[Word and element location records]
__________________________________________________
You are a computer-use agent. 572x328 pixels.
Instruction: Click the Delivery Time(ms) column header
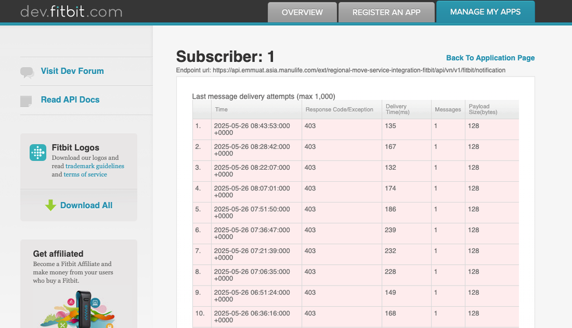coord(396,110)
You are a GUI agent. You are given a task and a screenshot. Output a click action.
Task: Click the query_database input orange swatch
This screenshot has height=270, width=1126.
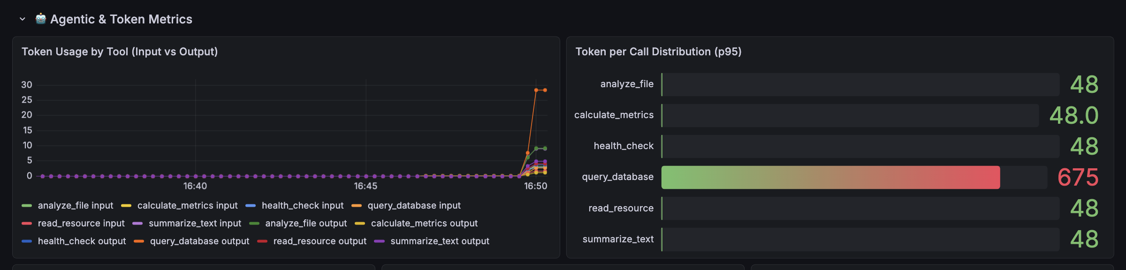point(357,205)
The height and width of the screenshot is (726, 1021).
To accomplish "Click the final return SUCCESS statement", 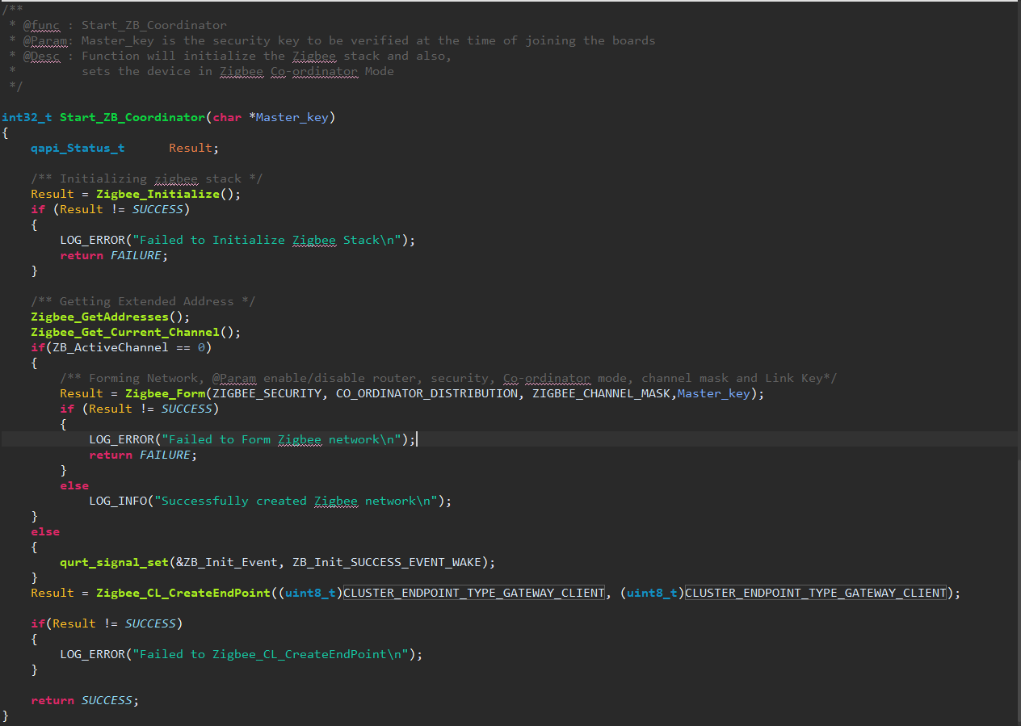I will coord(84,700).
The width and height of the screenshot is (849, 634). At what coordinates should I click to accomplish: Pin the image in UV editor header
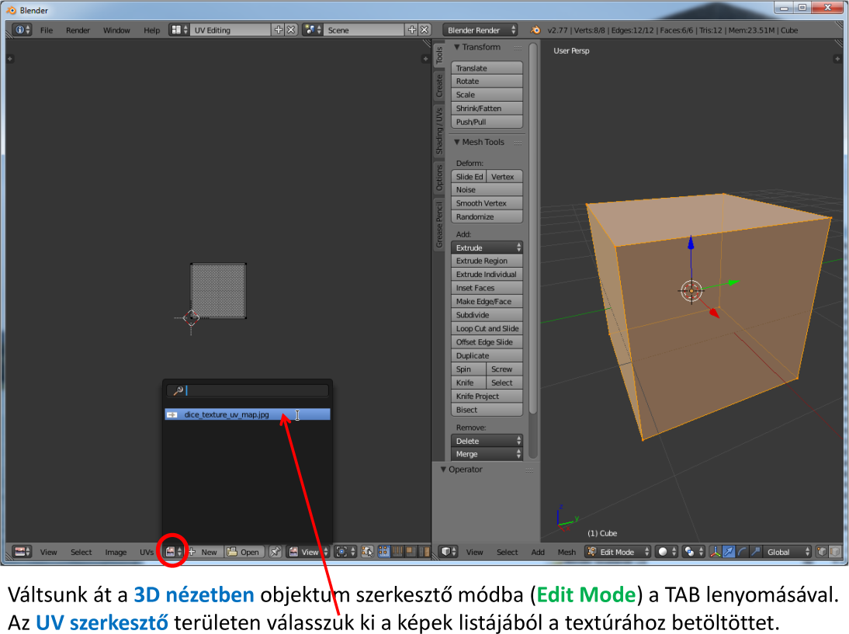[275, 552]
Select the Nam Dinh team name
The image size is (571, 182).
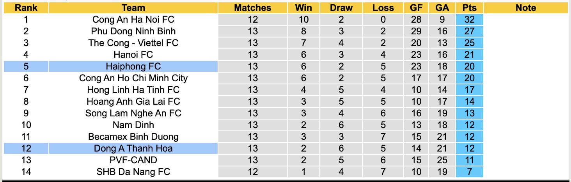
__________________________________________________
**WHAT YOU WILL DO**
Count how many lines in the records above contain the word "screenshot", and give only that number.

**THE REPLY**
4